Time to start antimicrobial therapy.
Time to reach fluid bolus goals.
Time to perform blood lactate monitoring.
Maintain compliance with all elements of the sepsis bundles.
Using these components as quality indicators, nurses can assess, evaluate, and report
on the implementation of SSC recommendations and help to improve care for patients
with sepsis (Supplemental content).
6.
Advocate for patient- and family-centered care to improve sepsis care outcomes.

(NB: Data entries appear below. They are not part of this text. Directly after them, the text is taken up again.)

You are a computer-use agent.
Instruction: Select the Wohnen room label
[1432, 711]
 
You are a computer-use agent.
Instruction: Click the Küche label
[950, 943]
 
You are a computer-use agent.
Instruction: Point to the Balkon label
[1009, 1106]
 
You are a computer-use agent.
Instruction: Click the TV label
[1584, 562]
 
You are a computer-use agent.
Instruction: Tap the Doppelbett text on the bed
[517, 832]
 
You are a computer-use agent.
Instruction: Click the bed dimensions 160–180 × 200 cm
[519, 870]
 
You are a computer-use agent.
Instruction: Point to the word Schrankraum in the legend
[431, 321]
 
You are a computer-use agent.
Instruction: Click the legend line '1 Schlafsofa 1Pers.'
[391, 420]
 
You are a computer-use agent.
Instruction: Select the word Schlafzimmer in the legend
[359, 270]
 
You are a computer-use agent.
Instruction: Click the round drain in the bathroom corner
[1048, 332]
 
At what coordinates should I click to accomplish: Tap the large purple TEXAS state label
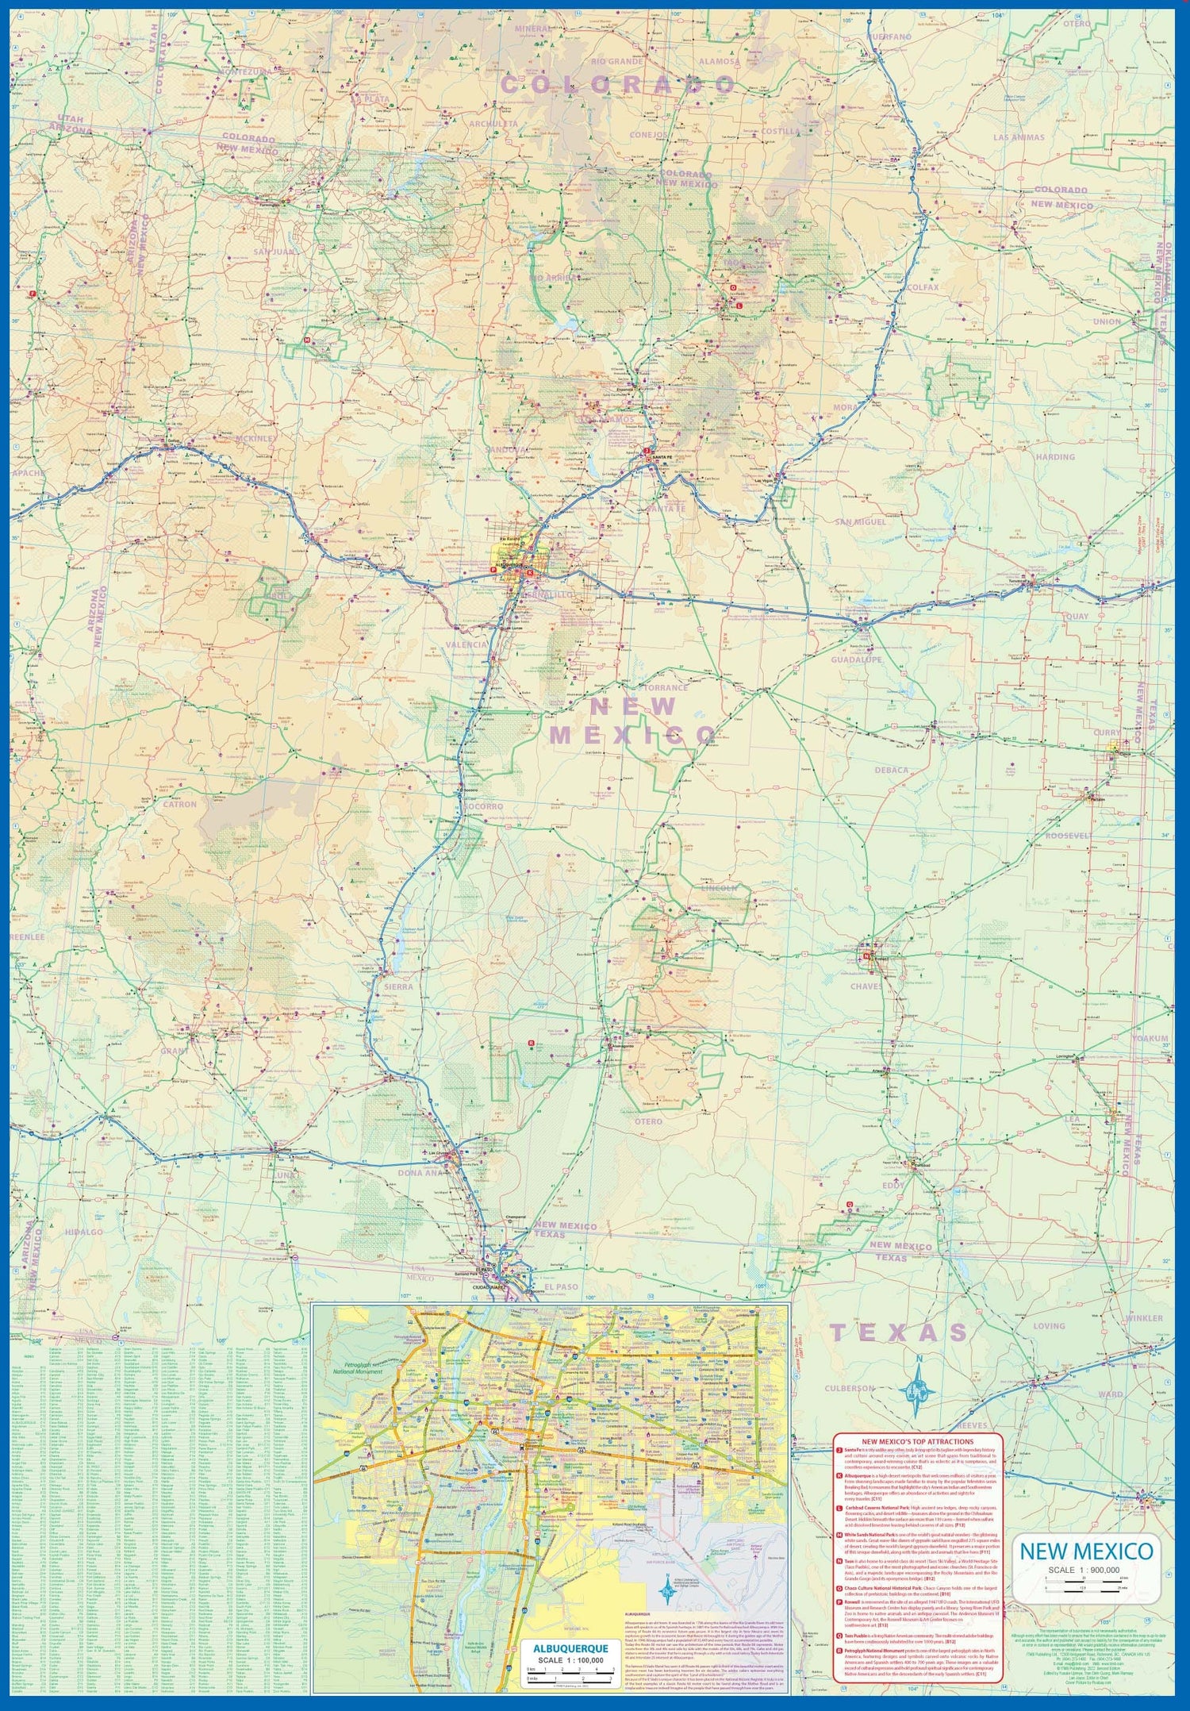click(899, 1332)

Promote patient and family awareness of sepsis, including addressing the needs of
families of critically ill patients, setting goals of care, and holding family care
conferences to discuss goals of care.
7.
Ensure infection prevention measures are implemented for all critically ill patients.
Adhere to recommendations regarding healthcare-associated infection prevention.
The ultimate aim of updating clinical practice guidelines is to improve patient care.
As critical care nurses implement many of the sepsis care interventions as part of
nursing care, ensuring nurses’ awareness of the SSC guidelines is essential to maximize
benefit for critically ill patients. By instituting measures that are based on the
SSC guidelines, critical care nurses can improve care for patients with sepsis and
help to ensure that critically ill patients with sepsis receive expert nursing care
to promote optimal outcomes worldwide.